Exercise instructions: Please copy out all of the material below word for word, leaving out the pictures.
+++
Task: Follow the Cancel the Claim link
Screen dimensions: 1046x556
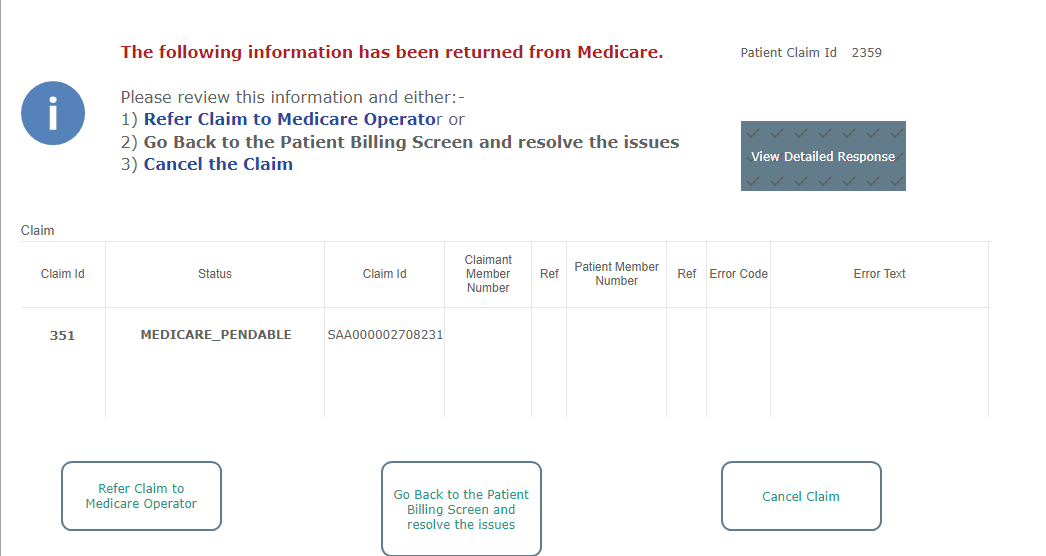Action: coord(218,164)
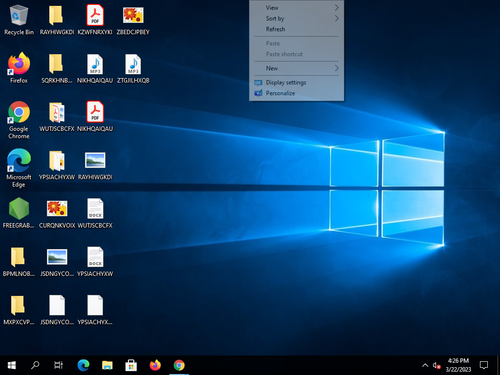Viewport: 500px width, 375px height.
Task: Choose Personalize in the context menu
Action: point(297,93)
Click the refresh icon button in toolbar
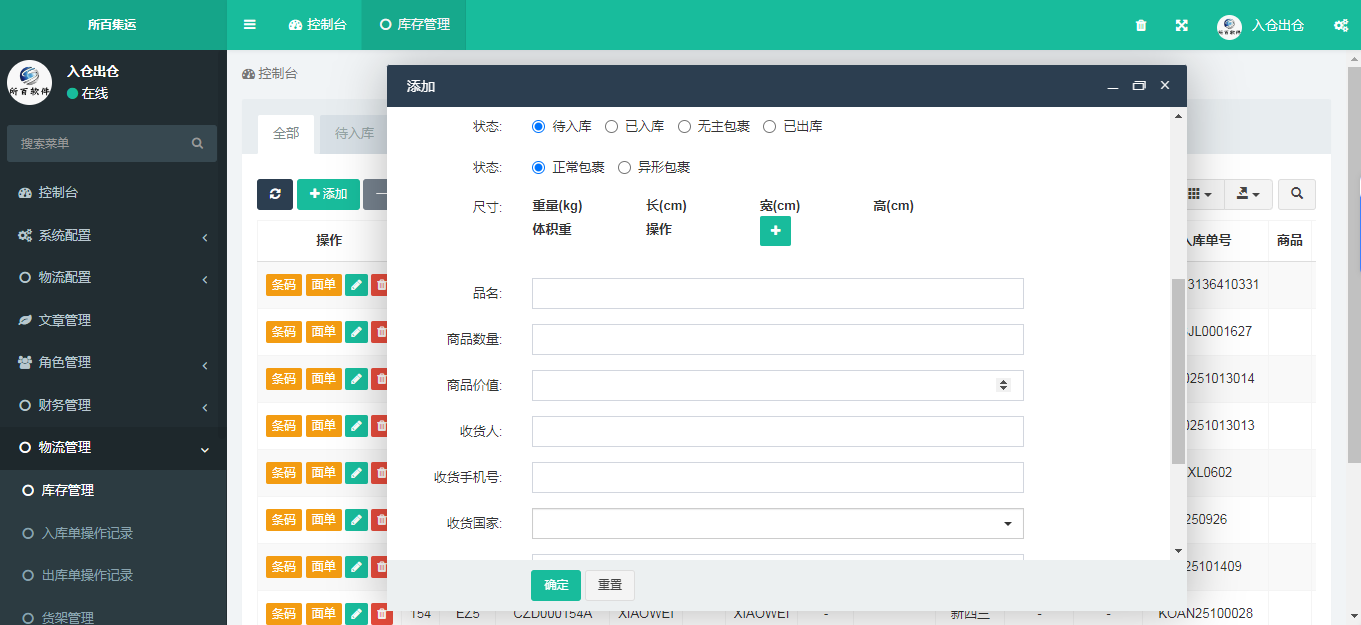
+++
Written response:
Task: Follow the Cancel the Claim link
Screen dimensions: 1046x556
Action: coord(218,164)
Viewport: 500px width, 375px height.
Task: Choose Personalize in the context menu
Action: point(297,93)
Click the refresh icon button in toolbar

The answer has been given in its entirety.